This is from David Morin’s Introductory Classical Mechanics.

The problem is to consider a rope of linear mass density \(\rho\) and length \(\ell\) lying on an inclined plane with an initial angle of \(0\) which is then raised to some angle \(\theta\). Suppose a coefficient of friction, \(\mu\) exists between the plane and the rope, and that the topmost end of the rope is nailed to the plane. What is the tension at the top of the rope?

Morin approaches this by first parameterizing the position along the rope as \(z=x\sec{\theta}=y\csc{\theta}\), where the plane is oriented with the bottommost point of the plane (also the bottom end of the rope) at the origin, and the plane extends into the first quadrant.

Next, he considers an infinitesimal segment of the rope, from \(z\) to \(z+\textrm{d}z\). The upward forces on this segment are \(T(z+\textrm{d}z)\), the tension on the upper end of the rope, and \(F_f(z)\textrm{d}z\), the force of friction on the segment, where the function \(F_f(z)\) gives the force of friction per unit length for a given \(z\) coordinate. The downward forces on the segment are \(T(z)\), the tension on the lower end of the rope, and \(\rho g\sin{\theta}\textrm{ d}z\), the weight down the plane of the segment. Since the rope is at rest everywhere: \[T(z+\textrm{d}z)+F_f(z)\textrm{d}z=T(z)+\rho g\sin{\theta}\textrm{ d}z\] Morin then states: “Expanding this to first order in \(\textrm{d}z\) gives” \[\frac{\textrm{d}T}{\textrm{d}z}=\rho g\sin{\theta}-F_f(z)\] Now I don’t know what it means to expand something to first order in some differential unit, but I can arrive where Morin did by rearranging the first equation as: \[\frac{T(z+\textrm{d}z)-T(z)}{\textrm{d}z}=\rho g\sin{\theta}-F_f(z)\] And then observing that the LHS is equivalent to the limit definition of the derivative: \[\frac{T(z+\textrm{d}z)-T(z)}{\textrm{d}z}=\lim_{h\rightarrow 0}{\frac{T(z+h)-T(z)}{h}}=\frac{\textrm{d}T}{\textrm{d}z}\] Is that what it means to “expand to the first order”?

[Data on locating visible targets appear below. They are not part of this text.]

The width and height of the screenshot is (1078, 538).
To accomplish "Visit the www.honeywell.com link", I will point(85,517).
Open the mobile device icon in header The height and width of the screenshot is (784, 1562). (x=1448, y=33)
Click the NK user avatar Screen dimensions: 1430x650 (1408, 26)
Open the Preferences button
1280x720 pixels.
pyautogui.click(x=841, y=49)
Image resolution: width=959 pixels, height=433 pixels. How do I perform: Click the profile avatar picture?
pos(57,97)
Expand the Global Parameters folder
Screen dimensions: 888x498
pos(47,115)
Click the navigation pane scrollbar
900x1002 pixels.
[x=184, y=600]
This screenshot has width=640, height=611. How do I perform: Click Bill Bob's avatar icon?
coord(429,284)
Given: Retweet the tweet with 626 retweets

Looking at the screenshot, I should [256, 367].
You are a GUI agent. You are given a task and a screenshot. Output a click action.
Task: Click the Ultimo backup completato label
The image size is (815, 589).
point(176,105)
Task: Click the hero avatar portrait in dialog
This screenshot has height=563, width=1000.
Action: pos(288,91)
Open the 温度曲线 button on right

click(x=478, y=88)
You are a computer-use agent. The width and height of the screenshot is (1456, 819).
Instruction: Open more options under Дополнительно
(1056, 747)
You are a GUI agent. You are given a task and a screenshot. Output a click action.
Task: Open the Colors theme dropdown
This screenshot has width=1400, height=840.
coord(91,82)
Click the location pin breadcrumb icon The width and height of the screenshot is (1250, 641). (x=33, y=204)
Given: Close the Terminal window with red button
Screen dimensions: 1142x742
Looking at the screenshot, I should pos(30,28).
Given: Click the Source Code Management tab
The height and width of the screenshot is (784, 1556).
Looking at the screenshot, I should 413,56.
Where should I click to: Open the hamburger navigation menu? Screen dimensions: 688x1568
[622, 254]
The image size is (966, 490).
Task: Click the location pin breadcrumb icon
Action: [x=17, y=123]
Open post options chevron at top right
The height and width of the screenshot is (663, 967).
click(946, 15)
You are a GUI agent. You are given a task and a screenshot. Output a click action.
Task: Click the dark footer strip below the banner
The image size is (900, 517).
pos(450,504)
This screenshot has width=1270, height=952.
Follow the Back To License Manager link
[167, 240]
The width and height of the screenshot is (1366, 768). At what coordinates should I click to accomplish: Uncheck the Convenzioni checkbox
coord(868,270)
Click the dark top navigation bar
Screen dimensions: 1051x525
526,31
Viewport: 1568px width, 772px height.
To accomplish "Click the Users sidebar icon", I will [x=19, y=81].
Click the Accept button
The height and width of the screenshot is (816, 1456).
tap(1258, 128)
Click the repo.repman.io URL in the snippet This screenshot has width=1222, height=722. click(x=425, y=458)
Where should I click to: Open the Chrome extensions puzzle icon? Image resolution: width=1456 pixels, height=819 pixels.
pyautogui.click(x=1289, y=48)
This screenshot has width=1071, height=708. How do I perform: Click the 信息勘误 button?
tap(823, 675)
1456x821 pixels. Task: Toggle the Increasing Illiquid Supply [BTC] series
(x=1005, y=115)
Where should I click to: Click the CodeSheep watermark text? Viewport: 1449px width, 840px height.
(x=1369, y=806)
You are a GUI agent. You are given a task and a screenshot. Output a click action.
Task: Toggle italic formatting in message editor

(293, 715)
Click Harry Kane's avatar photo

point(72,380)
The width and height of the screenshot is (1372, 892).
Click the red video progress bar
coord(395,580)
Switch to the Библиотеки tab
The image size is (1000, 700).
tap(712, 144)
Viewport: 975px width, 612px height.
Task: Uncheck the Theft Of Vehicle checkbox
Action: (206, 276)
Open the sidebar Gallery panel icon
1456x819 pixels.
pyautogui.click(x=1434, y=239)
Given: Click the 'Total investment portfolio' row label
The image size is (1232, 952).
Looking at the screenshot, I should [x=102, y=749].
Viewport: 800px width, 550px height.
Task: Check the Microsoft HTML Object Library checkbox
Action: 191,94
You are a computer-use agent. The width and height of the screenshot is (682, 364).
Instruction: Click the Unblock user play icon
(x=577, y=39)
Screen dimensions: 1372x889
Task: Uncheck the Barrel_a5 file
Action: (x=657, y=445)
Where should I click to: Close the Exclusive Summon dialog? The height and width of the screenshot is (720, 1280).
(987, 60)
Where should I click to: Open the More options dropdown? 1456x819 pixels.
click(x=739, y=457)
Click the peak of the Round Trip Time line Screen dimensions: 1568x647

​Anyway, Morin continues by asserting that if there is to be any tension at all in the top portion of the rope (or any portion of the rope for that matter), we must have \(\tan{\theta}>\mu\) (which is a well-known, easily obtainable result). In that case, frictional force is maximized: \[F_f(z)=\rho g\mu\cos{\theta}\] The result follows upon integration: \[\int{\textrm{d}T}=\int{\rho g\sin{\theta}-\rho g\mu\cos{\theta}\textrm{ d}z}\] Using the initial condition \(T(0)=0\), we conclude: \[T(\ell)=\rho g(y_0-\mu x_0)\] Where \((x_0,y_0)\) is the location of the top end of the rope.

I went about this problem in an almost correct way. I forgot to account for the fact that the tension in the bit of rope above each infinitesimal segment pulled upward on that segment. :(. Hey, now I know better.

Yes, solutions to problems from Introductory Classical Mechanics will be up soon. I will present solutions to problems that I have solved myself correctly (so not this one). Otherwise, I’m effectively regurgitating the solutions manual.